FYI #1 It very much is a standard oAuth2 flow. Just GHs 'always on' message is unfortunate, and that's all there is to it. There's been topics like https://github.com/orgs/community/discussions/37117 on this ever since they had been introduced. Which, again, you could've encountered if you put your energy into good faith, instead of focusing that bad faith mojo on a small community. If you really feel like proving how "sane" and above "kewl" you are, go take your dump on GitHub - i.e. the one actually responsible for those misleading messages.

FYI #2 Your vote would not count anyway, because only community member votes actually get included in scoring. Although as an outsider you'd been welcome to leave feedback.
alcore
·2 anni fa·discuss
The site only requests read access to your email, as the login flow message _actually_ shows.

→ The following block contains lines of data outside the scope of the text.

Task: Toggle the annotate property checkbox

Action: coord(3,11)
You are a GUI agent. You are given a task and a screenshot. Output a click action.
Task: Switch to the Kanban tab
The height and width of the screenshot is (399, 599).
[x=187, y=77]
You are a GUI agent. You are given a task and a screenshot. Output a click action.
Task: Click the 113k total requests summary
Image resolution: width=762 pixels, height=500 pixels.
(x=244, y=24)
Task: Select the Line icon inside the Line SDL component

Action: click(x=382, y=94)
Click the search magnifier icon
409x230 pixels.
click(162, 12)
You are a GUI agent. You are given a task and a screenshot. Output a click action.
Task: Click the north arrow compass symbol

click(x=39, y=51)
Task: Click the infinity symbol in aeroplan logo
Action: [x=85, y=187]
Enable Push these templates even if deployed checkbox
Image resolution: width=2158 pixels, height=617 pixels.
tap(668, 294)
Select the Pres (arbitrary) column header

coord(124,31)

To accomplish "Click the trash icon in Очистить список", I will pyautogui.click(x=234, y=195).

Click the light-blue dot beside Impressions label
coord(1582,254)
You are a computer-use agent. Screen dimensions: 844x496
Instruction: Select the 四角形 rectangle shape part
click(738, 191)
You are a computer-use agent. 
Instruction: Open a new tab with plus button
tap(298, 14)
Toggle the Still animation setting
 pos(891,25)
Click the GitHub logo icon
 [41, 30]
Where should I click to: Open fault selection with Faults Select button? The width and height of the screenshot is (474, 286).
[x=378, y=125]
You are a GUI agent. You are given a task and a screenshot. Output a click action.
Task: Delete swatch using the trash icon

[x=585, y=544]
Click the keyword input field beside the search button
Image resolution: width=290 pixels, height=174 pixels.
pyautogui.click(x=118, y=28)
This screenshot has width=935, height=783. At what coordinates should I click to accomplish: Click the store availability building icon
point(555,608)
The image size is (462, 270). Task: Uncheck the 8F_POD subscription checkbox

The "act on your behalf" statement is GitHub's standard message for all GitHub apps, regardless of whether they actually ask to be granted any permissions that would let them perform such actions. There's a "learn more" link right at that statement, that would've explained pretty much exactly this. I find it curious that you bothered to venture into docs and link them, but did not bother to click _that_ one to understand what's actually going on.

It says, i.a.: "The GitHub App can only do things that both you and the app have permission to do.". Since the site only asks for read access to your email address, it cannot actually do anything else. As simple as that.